■ Activity ■
For the listing that follows, give again exactly the lines from the one with "Viewport: 1512px width, 811px height." to the one with "is (1200, 574).", including both.

BEGIN

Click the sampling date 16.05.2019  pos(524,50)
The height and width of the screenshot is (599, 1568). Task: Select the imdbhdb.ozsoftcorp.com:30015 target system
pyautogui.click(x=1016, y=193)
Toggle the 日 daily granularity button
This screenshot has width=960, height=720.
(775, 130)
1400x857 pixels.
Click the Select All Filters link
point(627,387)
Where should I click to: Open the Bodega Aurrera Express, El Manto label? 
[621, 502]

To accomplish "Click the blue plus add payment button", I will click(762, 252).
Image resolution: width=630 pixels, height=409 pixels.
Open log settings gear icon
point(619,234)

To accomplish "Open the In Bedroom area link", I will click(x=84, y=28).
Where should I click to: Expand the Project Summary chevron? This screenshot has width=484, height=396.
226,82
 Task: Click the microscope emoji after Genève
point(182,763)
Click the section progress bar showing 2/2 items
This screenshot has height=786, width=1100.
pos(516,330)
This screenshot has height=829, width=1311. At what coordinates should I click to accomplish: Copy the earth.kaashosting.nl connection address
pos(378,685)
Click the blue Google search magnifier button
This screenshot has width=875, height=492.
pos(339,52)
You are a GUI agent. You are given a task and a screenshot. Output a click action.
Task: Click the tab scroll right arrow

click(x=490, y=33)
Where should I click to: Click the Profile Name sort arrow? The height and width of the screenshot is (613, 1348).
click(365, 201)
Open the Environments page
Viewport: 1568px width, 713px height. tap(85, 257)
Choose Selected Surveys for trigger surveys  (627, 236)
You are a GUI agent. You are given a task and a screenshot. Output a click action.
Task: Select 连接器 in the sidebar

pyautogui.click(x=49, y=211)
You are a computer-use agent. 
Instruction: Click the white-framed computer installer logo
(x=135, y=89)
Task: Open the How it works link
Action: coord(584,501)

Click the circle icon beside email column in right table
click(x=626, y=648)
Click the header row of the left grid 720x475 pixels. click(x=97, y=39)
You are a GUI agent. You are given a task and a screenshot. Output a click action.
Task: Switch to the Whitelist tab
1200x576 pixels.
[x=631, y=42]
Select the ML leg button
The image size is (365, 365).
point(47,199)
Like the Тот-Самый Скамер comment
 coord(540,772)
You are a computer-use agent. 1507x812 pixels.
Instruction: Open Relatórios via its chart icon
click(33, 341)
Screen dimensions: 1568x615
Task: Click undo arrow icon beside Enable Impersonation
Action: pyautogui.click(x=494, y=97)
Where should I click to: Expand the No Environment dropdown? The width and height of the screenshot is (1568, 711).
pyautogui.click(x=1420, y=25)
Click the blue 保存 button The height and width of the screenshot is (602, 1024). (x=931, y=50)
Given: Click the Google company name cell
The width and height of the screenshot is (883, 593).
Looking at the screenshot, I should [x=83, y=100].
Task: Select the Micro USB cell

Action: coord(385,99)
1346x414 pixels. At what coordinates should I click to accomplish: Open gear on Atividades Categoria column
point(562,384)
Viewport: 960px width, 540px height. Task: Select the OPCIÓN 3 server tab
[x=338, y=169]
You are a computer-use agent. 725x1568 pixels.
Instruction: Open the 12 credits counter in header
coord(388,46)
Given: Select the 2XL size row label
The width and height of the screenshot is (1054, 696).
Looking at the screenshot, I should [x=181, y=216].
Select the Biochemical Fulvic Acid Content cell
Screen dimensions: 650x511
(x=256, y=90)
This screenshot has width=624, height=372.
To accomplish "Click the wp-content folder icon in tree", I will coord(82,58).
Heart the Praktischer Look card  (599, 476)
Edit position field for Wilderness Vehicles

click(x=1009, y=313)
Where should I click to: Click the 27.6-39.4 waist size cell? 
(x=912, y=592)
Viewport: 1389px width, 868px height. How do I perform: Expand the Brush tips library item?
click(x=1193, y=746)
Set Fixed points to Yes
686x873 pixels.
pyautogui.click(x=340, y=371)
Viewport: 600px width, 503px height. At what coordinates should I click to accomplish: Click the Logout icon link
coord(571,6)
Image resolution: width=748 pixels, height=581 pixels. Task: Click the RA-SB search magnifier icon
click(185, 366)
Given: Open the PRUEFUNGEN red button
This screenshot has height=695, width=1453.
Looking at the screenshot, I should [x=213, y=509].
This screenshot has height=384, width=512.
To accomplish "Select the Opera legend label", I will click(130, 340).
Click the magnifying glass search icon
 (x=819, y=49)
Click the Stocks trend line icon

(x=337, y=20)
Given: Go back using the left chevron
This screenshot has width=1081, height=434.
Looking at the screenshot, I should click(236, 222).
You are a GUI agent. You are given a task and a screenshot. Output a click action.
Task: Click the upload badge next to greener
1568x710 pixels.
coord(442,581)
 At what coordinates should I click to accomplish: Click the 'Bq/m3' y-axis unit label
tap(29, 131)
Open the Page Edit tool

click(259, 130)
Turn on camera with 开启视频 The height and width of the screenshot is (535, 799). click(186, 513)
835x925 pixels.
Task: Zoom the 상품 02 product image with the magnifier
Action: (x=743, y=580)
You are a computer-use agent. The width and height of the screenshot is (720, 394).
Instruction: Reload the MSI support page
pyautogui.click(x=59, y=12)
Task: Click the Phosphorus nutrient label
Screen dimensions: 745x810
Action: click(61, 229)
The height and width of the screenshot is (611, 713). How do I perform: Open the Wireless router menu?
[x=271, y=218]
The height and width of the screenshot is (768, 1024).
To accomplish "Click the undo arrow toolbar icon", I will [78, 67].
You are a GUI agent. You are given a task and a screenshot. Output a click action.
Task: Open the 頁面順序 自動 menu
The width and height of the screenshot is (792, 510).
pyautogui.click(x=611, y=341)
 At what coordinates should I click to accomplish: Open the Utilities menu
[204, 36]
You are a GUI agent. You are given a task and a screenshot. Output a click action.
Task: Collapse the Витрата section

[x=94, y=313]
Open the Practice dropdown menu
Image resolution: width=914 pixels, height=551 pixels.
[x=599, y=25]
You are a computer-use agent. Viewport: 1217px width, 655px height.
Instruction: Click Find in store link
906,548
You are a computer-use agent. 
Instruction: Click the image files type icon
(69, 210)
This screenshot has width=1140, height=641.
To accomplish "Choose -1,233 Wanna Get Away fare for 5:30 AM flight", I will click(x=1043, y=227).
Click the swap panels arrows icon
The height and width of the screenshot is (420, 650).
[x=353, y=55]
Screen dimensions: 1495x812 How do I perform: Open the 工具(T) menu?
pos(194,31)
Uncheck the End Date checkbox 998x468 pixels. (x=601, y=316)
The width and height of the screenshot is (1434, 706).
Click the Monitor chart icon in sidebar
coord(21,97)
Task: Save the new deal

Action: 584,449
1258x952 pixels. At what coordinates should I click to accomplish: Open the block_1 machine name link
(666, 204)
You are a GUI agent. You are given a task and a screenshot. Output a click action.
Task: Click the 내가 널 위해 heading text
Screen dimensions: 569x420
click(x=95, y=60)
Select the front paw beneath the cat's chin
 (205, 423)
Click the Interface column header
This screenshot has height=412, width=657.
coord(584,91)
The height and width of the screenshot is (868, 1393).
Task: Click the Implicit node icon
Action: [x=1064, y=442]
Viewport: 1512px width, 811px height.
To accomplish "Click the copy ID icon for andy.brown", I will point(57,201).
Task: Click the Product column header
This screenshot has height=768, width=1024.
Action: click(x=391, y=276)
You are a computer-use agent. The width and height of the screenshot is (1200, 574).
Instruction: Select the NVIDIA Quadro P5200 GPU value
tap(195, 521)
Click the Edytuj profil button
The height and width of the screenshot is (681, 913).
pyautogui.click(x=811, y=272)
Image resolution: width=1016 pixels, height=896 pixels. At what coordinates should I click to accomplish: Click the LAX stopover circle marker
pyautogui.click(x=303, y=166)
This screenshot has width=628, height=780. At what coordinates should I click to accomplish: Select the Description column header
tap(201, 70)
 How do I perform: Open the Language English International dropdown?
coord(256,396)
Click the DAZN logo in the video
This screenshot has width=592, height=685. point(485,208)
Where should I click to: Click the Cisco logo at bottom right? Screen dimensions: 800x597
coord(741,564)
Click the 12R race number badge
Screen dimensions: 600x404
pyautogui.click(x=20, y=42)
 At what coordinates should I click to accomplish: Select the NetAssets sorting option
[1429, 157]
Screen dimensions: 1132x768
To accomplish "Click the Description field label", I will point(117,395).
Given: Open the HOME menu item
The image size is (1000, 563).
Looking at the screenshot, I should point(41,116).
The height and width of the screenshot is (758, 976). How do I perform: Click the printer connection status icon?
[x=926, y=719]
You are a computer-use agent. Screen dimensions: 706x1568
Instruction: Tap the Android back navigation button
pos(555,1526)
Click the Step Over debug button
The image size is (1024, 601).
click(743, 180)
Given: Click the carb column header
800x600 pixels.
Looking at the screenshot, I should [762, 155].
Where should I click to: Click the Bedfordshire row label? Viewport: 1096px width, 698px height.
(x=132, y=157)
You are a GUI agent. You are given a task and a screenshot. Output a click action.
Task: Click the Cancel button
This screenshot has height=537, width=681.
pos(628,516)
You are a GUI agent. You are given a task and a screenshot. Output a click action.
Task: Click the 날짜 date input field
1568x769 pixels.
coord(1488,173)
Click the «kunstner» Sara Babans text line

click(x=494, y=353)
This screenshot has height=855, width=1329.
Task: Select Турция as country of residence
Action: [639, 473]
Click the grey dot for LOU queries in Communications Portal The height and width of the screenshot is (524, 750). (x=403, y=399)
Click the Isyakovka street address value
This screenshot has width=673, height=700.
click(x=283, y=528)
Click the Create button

END

■ Output of the exercise ■
Viewport: 1512px width, 811px height.
To accomplish "Click the copy ID icon for andy.brown", I will point(57,201).
Task: Click the Product column header
This screenshot has height=768, width=1024.
Action: click(x=391, y=276)
You are a computer-use agent. The width and height of the screenshot is (1200, 574).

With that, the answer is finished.